The latest instance of a foreign company offending Chinese consumers began with a seemingly benign Instagram post.
Mercedes-Benz, the German luxury car manufacturer, posted an image on the social media site Monday of a white coupe parked on the beach, just out of reach of the frothy waves behind it.
“Look at situations from all angles, and you will become more open,” a quote superimposed on the photo read. The quote was attributed to the Dalai Lama and appended with #MondayMotivation, a popular hashtag that surfaces at the start of each workweek.
Underneath the photo was the line: “Start your week with a fresh perspective on life from the Dalai Lama.”
Within hours, angry Chinese Instagram users had flooded Mercedes-Benz's account to express outrage that the automaker had quoted the spiritual leader of Tibet in a post that appeared in their feeds.
Outside China, the 82-year-old Dalai Lama is among the world's most popular figures, perhaps best known for his teachings on peace and compassion, as well as for supporting an autonomous Tibet. The Chinese Communist Party, however, considers him a political agitator, a dangerous exile and a “wolf in monk's clothing,” a sentiment that some Chinese citizens share. The Chinese government considers Tibet to be part of China.
Not long after, Mercedes-Benz deleted the Instagram post in question — coupe, beach, Dalai Lama quote and all — and subsequently published an lengthy apology on Weibo, a Chinese microblogging site similar to Twitter.
“This morning, we released a very incorrect message on international social media,” the apology began. The automaker said it had offended the feelings of its consumers and employees in China. “In light of this, we will immediately take measures to deepen our understanding of Chinese culture and values, including our overseas colleagues, to ensure this won't happen again.”
The apology wasn't sufficient for some, Shanghaiist reported, with one Weibo user demanding that Mercedes-Benz give its fans free cars and another questioning why the company hadn't also apologized on its social media channels outside of Weibo.
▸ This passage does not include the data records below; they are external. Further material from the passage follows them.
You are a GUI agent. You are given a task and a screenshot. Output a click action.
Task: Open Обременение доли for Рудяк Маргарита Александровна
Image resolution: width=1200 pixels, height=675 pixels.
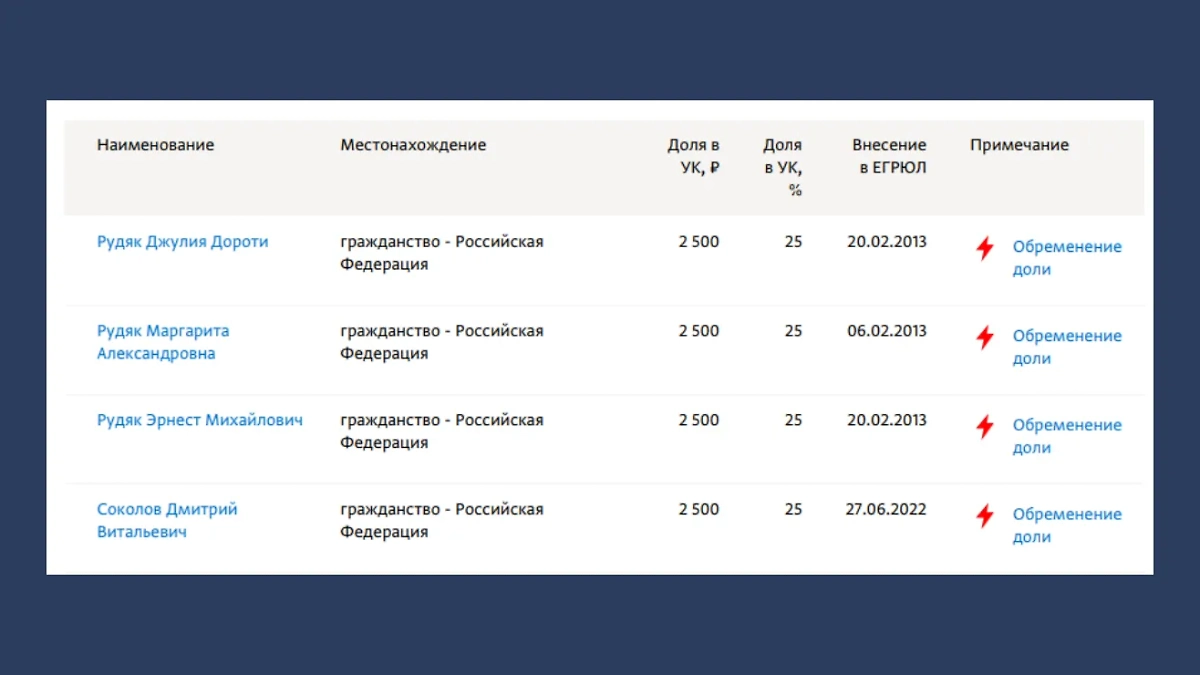[x=1066, y=347]
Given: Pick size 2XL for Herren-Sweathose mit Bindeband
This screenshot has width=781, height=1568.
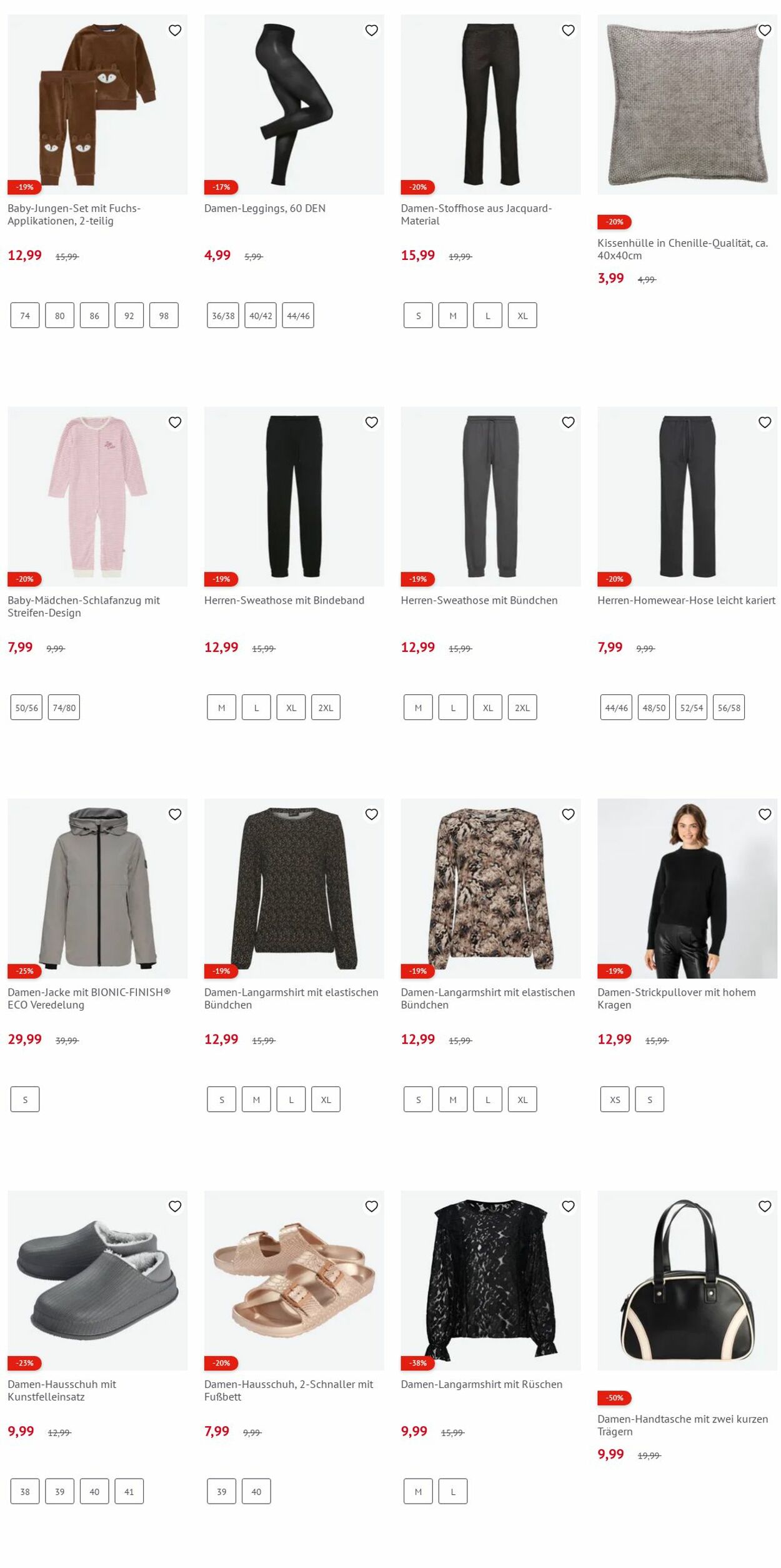Looking at the screenshot, I should tap(326, 707).
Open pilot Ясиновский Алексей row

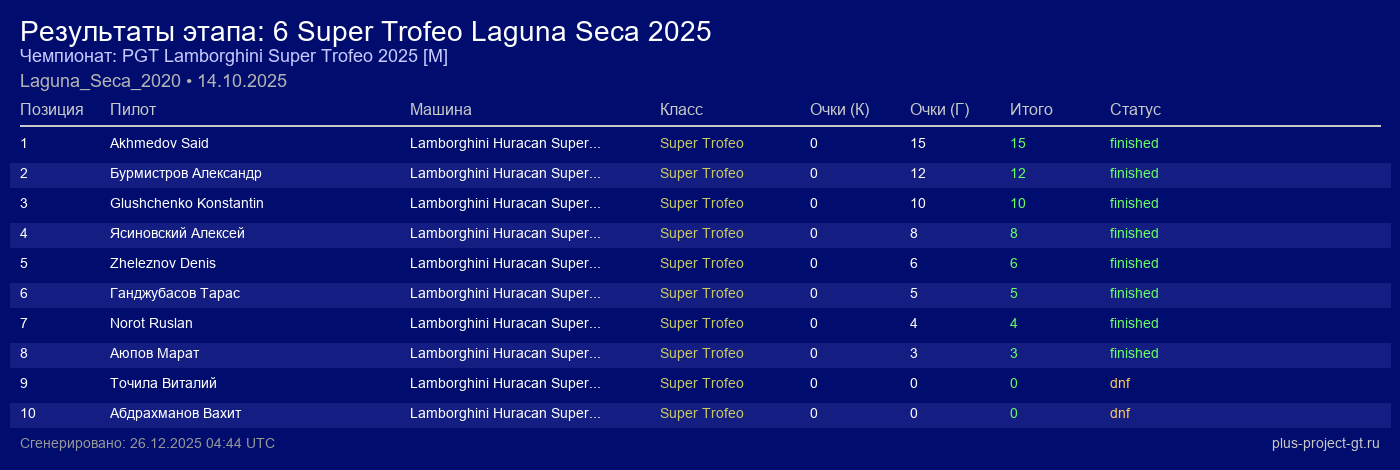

The uproar was the most recent in a string of missteps foreign companies have been accused of making while trying to appeal to a lucrative Chinese market — a response that's not new, given that the Chinese government has been extremely sensitive for years to any suggestions that Hong Kong, Tibet, Macau or Taiwan are independent countries.
However, a greater number of international companies have begun bowing to the demands of Beijing to keep the door to that market open. Last month, the Chinese government criticized at least a dozen foreign corporations — including Marriott, Audi and Qantas Airways — for what it considered to be political slights.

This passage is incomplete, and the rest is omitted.